RECORDS FOR THE EXERCISE:
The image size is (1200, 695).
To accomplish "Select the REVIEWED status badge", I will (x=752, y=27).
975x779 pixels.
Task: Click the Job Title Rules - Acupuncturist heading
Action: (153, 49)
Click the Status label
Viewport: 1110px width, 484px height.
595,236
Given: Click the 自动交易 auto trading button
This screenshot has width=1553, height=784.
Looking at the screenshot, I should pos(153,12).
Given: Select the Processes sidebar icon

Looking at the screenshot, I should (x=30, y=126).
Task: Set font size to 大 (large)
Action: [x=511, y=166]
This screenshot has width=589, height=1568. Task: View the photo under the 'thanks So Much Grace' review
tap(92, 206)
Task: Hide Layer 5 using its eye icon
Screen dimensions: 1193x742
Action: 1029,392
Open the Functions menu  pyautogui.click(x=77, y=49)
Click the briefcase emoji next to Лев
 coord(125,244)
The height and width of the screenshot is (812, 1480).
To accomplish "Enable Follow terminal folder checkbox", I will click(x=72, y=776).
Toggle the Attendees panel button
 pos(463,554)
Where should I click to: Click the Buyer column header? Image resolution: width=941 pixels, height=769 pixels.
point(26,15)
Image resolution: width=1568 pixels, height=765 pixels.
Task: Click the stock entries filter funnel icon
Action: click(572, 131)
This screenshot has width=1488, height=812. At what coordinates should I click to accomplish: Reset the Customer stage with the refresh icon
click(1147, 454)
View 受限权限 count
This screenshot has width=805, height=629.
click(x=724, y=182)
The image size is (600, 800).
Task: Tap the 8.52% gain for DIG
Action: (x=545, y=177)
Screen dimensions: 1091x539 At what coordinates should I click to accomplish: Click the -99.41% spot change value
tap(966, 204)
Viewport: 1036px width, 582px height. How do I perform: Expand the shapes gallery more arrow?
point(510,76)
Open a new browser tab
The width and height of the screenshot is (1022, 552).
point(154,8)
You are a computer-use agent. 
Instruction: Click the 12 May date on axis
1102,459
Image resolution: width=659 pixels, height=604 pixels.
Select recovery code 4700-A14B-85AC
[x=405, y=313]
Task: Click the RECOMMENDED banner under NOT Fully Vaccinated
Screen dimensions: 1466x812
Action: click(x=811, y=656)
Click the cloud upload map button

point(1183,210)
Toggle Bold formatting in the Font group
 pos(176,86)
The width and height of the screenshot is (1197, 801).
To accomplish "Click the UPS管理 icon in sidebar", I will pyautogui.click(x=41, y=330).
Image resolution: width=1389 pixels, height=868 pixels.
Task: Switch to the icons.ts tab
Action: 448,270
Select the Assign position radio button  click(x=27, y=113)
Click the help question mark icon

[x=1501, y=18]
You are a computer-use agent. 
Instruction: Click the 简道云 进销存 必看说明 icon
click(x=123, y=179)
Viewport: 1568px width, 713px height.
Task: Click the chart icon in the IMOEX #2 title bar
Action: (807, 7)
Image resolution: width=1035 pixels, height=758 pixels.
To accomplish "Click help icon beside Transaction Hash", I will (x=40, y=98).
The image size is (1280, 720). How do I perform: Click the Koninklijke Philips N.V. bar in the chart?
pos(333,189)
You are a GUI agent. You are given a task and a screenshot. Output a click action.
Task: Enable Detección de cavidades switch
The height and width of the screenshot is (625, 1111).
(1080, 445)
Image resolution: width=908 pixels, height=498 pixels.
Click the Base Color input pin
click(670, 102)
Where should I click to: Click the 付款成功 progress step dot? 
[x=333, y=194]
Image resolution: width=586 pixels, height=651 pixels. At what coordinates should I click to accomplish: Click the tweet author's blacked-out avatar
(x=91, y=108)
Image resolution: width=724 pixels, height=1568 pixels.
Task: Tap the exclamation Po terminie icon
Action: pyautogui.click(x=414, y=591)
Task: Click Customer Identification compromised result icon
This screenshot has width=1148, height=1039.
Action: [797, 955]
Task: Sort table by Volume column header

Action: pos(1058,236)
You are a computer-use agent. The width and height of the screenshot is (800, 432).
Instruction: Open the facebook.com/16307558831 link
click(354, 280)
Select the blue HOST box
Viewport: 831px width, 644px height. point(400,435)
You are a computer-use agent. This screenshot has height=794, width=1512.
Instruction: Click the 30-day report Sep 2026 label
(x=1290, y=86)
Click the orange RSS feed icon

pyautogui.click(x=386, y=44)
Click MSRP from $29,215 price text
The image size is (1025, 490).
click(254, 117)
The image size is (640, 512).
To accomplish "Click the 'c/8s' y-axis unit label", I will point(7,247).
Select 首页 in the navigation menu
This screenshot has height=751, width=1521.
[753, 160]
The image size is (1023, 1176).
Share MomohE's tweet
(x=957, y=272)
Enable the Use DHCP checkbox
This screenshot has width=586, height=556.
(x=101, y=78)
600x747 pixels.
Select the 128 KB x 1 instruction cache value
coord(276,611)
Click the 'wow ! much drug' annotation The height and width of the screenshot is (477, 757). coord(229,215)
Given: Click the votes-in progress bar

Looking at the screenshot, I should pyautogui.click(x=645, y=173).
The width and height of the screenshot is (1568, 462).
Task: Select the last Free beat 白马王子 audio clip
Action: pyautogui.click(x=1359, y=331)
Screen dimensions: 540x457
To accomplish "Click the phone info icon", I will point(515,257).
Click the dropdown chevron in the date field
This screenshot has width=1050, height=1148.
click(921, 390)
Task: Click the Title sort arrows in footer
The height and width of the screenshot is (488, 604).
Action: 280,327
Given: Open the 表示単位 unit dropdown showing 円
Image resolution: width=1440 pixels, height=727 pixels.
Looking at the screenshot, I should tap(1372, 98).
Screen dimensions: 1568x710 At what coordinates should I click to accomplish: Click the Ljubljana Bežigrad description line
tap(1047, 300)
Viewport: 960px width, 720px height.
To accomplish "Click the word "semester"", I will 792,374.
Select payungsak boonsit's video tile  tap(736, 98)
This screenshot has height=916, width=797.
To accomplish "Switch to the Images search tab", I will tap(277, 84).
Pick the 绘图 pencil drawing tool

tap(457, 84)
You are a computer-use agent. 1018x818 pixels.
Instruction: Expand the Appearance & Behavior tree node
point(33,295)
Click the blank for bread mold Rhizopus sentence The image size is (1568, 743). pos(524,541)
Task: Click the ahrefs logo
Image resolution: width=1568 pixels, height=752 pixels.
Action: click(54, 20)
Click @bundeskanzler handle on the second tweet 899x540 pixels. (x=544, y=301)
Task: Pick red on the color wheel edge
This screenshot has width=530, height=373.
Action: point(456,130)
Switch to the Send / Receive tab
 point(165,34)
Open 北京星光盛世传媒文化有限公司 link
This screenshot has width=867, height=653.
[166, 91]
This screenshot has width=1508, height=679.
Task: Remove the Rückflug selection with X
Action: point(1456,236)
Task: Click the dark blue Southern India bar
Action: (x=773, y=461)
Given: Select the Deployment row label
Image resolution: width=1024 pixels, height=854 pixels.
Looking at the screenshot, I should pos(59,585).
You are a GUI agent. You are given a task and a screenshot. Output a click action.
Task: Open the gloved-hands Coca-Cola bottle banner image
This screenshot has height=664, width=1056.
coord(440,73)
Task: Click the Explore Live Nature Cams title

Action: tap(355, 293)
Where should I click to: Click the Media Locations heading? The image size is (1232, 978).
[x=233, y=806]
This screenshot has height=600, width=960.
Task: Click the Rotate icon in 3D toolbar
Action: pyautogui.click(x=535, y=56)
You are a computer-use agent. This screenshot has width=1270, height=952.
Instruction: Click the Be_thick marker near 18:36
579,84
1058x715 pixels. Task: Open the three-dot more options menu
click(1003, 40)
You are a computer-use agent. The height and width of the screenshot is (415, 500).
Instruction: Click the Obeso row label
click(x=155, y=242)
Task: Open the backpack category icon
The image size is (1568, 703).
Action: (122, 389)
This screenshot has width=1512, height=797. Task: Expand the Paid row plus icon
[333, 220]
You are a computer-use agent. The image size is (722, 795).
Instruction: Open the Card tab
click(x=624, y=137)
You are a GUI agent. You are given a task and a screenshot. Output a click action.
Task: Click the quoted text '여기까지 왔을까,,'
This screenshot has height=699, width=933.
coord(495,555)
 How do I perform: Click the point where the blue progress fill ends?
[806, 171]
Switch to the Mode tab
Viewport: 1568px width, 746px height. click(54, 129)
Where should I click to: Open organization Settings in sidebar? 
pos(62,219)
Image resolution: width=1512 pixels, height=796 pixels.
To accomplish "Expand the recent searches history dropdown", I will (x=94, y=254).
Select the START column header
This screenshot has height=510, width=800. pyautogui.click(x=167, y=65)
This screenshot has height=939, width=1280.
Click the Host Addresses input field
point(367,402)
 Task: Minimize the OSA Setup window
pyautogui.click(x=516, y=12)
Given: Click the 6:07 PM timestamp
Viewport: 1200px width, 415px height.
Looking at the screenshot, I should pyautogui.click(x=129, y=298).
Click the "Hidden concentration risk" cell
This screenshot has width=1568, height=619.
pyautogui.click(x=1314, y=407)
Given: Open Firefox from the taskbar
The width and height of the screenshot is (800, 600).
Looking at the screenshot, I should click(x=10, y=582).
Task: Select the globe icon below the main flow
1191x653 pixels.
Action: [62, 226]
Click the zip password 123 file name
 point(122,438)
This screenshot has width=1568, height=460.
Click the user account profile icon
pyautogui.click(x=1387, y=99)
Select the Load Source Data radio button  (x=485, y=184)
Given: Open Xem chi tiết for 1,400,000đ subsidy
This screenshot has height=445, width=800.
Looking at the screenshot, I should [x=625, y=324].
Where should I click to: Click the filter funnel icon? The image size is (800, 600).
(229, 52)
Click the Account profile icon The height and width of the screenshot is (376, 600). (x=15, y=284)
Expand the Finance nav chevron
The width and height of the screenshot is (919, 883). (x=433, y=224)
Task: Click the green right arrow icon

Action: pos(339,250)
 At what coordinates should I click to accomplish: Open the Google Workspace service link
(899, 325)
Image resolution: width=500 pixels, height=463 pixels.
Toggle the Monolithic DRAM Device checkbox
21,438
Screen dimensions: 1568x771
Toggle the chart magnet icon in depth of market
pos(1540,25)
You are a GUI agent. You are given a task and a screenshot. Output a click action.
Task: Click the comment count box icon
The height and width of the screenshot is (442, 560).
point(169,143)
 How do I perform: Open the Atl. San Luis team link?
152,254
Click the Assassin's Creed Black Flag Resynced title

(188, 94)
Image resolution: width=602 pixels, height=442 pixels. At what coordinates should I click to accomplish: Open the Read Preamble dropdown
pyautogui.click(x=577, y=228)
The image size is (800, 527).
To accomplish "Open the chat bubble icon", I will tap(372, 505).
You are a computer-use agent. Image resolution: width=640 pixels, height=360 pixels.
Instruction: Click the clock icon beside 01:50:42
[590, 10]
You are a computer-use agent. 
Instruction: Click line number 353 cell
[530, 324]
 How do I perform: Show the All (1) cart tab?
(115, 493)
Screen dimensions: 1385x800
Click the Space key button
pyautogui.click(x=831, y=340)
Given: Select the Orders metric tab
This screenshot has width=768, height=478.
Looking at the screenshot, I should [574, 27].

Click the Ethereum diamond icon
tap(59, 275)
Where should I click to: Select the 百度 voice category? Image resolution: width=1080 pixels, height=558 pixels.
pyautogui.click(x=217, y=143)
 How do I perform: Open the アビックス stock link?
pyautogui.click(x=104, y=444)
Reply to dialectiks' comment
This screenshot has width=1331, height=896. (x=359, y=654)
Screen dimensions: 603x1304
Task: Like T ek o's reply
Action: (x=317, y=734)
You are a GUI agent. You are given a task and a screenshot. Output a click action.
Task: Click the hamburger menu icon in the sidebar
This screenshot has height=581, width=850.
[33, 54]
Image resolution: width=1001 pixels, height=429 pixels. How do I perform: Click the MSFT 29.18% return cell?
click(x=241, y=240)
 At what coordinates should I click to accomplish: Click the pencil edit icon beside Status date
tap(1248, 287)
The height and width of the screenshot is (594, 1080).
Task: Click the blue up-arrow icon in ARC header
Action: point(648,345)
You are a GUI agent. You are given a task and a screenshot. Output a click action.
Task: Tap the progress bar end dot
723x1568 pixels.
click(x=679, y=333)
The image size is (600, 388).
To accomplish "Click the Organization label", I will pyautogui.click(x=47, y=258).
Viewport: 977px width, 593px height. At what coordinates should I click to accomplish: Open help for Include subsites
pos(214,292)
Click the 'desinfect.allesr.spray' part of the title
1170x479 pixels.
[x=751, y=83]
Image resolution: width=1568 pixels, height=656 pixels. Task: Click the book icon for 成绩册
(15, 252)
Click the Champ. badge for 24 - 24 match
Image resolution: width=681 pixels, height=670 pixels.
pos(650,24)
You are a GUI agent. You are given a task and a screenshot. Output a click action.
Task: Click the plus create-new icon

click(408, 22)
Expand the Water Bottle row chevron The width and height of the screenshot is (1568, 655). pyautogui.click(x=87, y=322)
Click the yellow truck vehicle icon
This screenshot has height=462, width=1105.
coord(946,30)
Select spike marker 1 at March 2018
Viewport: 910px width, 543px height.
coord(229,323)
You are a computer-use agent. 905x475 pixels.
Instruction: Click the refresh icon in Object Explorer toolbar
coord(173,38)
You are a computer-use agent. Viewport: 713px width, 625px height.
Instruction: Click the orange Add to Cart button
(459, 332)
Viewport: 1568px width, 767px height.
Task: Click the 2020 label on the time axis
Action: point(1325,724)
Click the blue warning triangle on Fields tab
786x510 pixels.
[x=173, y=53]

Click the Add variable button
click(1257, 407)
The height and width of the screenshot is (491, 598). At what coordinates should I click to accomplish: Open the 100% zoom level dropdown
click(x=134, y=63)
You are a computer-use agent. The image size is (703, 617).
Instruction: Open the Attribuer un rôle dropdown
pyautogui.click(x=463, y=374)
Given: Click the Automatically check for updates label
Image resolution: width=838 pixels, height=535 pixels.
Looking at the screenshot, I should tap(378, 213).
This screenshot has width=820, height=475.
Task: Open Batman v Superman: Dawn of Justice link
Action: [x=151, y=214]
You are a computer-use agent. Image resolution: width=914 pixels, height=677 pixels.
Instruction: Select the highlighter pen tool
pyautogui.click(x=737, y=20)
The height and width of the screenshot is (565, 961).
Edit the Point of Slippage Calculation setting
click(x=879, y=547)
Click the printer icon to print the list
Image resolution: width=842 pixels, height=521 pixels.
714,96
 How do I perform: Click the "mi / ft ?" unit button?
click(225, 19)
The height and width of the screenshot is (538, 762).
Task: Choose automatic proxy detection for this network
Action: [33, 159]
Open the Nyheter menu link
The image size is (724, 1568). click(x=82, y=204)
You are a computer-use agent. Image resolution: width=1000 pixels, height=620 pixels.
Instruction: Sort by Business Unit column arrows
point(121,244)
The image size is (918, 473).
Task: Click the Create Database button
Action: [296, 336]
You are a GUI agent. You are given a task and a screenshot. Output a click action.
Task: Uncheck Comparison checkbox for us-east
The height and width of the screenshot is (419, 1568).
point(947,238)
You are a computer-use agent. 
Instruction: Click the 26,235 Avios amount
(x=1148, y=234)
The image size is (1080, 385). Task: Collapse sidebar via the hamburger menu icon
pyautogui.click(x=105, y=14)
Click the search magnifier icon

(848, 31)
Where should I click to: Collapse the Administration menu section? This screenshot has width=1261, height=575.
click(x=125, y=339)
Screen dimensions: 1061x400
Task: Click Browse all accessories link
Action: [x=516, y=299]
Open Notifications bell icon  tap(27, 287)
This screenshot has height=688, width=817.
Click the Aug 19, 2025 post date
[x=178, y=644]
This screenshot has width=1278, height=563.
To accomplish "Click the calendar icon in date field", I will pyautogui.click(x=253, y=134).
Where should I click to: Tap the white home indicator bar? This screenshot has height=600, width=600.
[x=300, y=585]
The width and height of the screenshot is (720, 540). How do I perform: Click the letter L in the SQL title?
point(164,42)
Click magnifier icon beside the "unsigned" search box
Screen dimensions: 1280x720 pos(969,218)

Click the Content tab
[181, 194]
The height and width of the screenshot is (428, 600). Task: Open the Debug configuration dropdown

YOUR TASK: What is wanted is a copy of every line in the listing that includes the word "text".

RESPONSE AREA:
Click MSRP from $29,215 price text
Task: Click the quoted text '여기까지 왔을까,,'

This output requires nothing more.